[Python-Dev] Divorcing str and unicode (no more implicit conversions).

Mon Oct 3 14:32:48 CEST 2005

Le lundi 03 octobre 2005 à 02:09 -0400, Martin Blais a écrit :
> 
> What if we could completely disable the implicit conversions between
> unicode and str?

This would be very annoying when dealing with some modules or libraries
where the type (str / unicode) returned by a function depends on the
context, build, or platform.

A good rule of thumb is to convert to unicode everything that is
semantically textual, and to only use str for what is to be semantically
treated as a string of bytes (network packets, identifiers...).

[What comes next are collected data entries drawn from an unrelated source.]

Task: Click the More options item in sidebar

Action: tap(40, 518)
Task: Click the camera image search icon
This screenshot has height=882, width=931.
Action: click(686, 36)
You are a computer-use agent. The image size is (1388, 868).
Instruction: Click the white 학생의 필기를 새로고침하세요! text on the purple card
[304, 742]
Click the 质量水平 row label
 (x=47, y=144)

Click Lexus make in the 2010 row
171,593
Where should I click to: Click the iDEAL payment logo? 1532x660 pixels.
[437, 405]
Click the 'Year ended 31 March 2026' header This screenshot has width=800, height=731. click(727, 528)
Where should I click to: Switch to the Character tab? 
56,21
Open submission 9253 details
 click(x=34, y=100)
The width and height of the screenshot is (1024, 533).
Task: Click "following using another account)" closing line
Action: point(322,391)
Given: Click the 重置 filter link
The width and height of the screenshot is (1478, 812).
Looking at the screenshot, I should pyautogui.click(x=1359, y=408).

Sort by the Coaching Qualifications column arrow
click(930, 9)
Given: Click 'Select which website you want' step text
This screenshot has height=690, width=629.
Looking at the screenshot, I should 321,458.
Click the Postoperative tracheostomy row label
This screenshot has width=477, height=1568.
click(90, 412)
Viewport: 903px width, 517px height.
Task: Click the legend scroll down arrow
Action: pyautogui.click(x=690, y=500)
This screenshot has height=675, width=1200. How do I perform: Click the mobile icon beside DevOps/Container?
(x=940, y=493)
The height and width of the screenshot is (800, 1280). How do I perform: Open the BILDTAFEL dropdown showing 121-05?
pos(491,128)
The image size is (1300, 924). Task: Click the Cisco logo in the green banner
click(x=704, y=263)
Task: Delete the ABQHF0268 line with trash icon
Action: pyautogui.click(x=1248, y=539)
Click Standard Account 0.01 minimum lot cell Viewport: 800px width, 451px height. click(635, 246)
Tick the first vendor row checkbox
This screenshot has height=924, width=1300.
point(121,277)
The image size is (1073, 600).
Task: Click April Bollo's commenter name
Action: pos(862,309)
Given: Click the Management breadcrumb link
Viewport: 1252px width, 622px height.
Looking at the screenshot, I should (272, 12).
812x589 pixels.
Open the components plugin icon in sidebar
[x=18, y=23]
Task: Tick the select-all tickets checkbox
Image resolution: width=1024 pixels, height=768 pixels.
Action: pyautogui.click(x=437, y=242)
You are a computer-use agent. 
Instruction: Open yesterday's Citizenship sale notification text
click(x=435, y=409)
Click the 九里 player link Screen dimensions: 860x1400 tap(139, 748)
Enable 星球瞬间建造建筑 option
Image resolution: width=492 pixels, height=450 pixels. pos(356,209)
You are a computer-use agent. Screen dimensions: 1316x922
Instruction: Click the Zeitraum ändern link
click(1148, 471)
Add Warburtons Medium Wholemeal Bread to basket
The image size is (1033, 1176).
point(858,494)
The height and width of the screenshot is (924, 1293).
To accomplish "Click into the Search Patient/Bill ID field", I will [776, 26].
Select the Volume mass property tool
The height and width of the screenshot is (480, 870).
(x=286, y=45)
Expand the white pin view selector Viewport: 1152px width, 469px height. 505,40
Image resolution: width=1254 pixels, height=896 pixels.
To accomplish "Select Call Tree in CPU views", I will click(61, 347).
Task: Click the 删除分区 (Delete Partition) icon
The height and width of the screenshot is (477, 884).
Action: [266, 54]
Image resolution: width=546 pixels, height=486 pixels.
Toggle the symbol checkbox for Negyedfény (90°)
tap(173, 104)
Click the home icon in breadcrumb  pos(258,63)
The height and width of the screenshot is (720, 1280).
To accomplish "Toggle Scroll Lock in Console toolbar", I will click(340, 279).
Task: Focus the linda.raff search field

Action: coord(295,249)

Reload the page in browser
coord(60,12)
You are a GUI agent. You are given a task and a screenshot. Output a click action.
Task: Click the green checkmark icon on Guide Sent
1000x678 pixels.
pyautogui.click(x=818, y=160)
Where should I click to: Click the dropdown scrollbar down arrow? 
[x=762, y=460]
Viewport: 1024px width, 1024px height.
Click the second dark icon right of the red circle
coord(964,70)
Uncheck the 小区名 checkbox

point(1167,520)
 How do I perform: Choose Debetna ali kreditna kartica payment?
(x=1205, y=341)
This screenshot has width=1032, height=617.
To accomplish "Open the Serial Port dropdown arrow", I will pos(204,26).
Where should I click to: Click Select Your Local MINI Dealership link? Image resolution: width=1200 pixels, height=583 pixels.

This is
also, AFAIU, the semantic model which is favoured for a hypothetical
future version of Python.

This is what I'm using to do safe conversion to a given type without
worrying about the type of the argument:

DEFAULT_CHARSET = 'utf-8'

def safe_unicode(s, charset=None):
    """
    Forced conversion of a string to unicode, does nothing
    if the argument is already an unicode object.
    This function is useful because the .decode method
    on an unicode object, instead of being a no-op, tries to
    do a double conversion back and forth (which often fails
    because 'ascii' is the default codec).
    """
    if isinstance(s, str):
        return s.decode(charset or DEFAULT_CHARSET)
    else:
        return s

def safe_str(s, charset=None):
    """
    Forced conversion of an unicode to string, does nothing
    if the argument is already a plain str object.
    This function is useful because the .encode method
    on an str object, instead of being a no-op, tries to
    do a double conversion back and forth (which often fails
    because 'ascii' is the default codec).
    """
    if isinstance(s, unicode):
        return s.encode(charset or DEFAULT_CHARSET)
    else:
        return s

Good luck

Antoine.